Выбери любимый жанр

Брать живьем! 1919-й (СИ) - Юров Сергей - Страница 33


Изменить размер шрифта:

33

– Ржаная каша – кормилица наша!..

– Наш горох никому не ворог!.. Налетай, раскупай!

Торговка гречкой, крепкая женщина с объемным бюстом, посмотрев на фото, сказала:

– Видела его вчера здесь. Интересовался, сколько стоит гречка. Я назвала цену, а он: «Мне бы сразу мешка два, вещь бы хорошую за них отдал». Столько гречки у меня нет, ну, он и пошел дальше. C Дашкой Савелкиной сторговался. Ейный сожитель где-то хорошо крупами разжился, говорят, в кладовой у них этого добра под завязку.

– Савелкина? – проговорил Скворцов. – Это кто ж такая?

– Вдова одна. Нет ее сегодня здесь.

– А что за сожитель?

– Черт его знает! Видно, из флотских, тельняшку под одеждой носит.

У меня мурашки пошли по коже. Он, что б я сдох! Больше некому.
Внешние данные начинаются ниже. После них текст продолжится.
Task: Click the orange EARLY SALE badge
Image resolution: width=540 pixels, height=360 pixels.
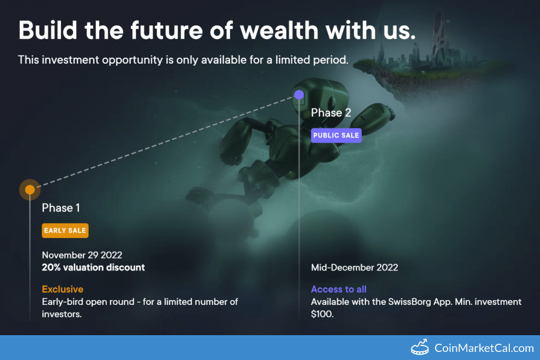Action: [65, 230]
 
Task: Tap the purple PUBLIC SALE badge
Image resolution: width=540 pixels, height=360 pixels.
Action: [336, 135]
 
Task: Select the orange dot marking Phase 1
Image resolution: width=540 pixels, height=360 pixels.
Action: [30, 189]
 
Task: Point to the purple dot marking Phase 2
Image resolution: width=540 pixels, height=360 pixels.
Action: [299, 94]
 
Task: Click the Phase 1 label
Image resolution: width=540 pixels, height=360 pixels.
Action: [61, 208]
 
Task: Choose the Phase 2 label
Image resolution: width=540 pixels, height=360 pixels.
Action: [331, 113]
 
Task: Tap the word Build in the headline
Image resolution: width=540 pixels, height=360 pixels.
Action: [48, 30]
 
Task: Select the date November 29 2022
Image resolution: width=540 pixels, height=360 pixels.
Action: [82, 255]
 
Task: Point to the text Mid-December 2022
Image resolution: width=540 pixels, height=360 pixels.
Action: [354, 267]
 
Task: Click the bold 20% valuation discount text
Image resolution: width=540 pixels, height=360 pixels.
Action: [93, 267]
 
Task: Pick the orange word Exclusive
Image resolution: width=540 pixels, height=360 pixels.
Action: [63, 289]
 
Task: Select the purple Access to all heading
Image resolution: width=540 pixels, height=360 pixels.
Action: [339, 289]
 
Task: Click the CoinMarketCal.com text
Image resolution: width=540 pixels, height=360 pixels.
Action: [484, 348]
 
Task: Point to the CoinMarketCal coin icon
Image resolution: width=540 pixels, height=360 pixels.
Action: [420, 347]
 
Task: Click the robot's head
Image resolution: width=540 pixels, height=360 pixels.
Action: [319, 97]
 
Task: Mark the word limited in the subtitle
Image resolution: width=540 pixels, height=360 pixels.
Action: [293, 60]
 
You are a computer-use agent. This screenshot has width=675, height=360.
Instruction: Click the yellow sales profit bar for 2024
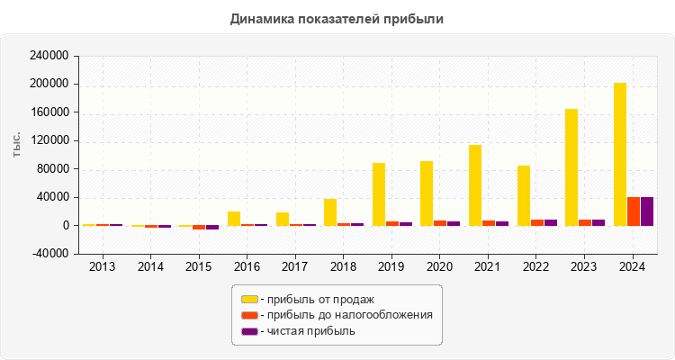tap(620, 154)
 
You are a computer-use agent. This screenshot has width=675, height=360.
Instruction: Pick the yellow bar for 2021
tap(475, 185)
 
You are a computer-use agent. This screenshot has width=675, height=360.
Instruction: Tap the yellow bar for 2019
tap(379, 194)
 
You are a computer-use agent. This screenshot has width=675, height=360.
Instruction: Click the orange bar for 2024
tap(634, 212)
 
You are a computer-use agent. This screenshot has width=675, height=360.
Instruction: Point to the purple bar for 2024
tap(647, 212)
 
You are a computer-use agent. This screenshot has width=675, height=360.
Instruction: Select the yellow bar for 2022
tap(524, 195)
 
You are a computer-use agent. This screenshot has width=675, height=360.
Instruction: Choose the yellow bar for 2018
tap(330, 212)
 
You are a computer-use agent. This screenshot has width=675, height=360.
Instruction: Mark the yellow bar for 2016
tap(234, 219)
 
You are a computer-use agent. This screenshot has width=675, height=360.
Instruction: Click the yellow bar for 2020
tap(427, 194)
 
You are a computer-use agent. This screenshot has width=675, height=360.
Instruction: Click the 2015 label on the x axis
tap(199, 266)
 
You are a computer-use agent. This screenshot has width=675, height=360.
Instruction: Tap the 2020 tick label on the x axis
tap(440, 266)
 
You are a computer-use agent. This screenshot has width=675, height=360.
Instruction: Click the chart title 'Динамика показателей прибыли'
tap(338, 18)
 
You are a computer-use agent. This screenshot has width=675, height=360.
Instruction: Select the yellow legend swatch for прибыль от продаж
tap(249, 299)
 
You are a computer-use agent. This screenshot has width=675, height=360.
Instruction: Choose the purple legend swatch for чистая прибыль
tap(249, 331)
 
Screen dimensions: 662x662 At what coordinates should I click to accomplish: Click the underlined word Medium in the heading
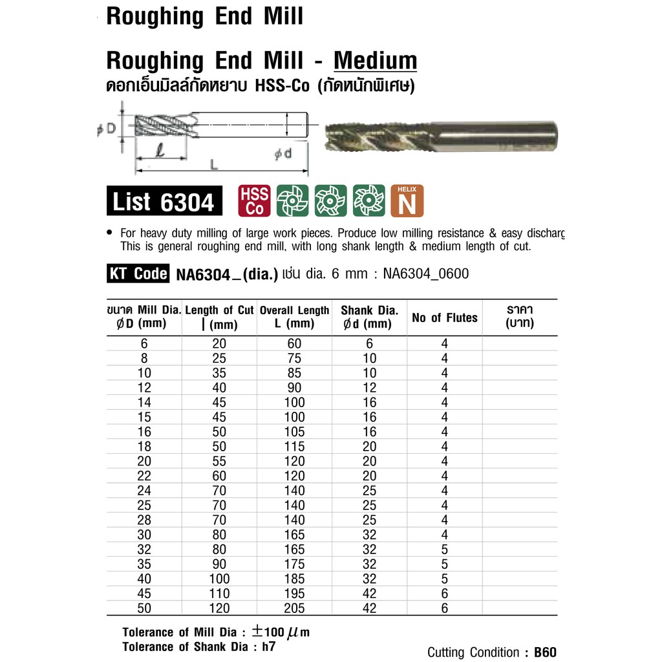pos(375,61)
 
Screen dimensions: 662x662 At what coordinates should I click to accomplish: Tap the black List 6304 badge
pos(164,202)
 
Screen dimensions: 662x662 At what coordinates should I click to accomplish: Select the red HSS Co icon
pos(255,201)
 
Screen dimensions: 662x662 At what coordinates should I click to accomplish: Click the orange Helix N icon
pos(407,201)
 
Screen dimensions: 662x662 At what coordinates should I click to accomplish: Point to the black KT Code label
pos(137,274)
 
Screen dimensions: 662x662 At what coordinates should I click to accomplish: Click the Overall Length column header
pos(294,317)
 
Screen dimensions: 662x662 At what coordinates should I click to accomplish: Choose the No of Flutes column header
pos(444,317)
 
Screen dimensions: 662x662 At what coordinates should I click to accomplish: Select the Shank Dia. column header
pos(369,317)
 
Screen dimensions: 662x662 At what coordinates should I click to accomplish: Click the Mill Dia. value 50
pos(145,608)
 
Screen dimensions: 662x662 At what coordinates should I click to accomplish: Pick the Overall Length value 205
pos(294,608)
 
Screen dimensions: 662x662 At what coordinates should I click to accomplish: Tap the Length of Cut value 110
pos(219,593)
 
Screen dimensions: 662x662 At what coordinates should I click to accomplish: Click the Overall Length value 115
pos(294,447)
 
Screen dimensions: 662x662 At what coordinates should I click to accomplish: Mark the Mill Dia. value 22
pos(145,476)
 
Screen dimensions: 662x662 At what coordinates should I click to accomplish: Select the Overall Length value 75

– И что ж, она повела покупателя домой? – продолжал спрашивать матрос.

– А то куда же!

– Где ж она проживает?

– На бесплановых местах по Прогонной, прямо напротив въезда на Соляную.

– Спиридон Прокофьич, – зашептал я, когда мы отошли от пышногрудой женщины в сторонку. – Что скажете?

– Кажись, нашелся наш «пустырник», едрена каракатица!… Так, а, что если мы прямо сейчас заявимся к ним и обыщем дом и сараи. Скажем, поступил сигнал, что вдовушка занимается самогоноварением. Обнаружатся часы с канделябрами, то и всему делу конец! Тут же и повяжем убийцу.

– Без ордера на обыск?

– Где наша не пропадала!

Через полчаса мы стучались в дом вдовушки. Дверь открыла сама хозяйка, пухленькая бабенка с накрашенными губами и подкрашенными ресницами.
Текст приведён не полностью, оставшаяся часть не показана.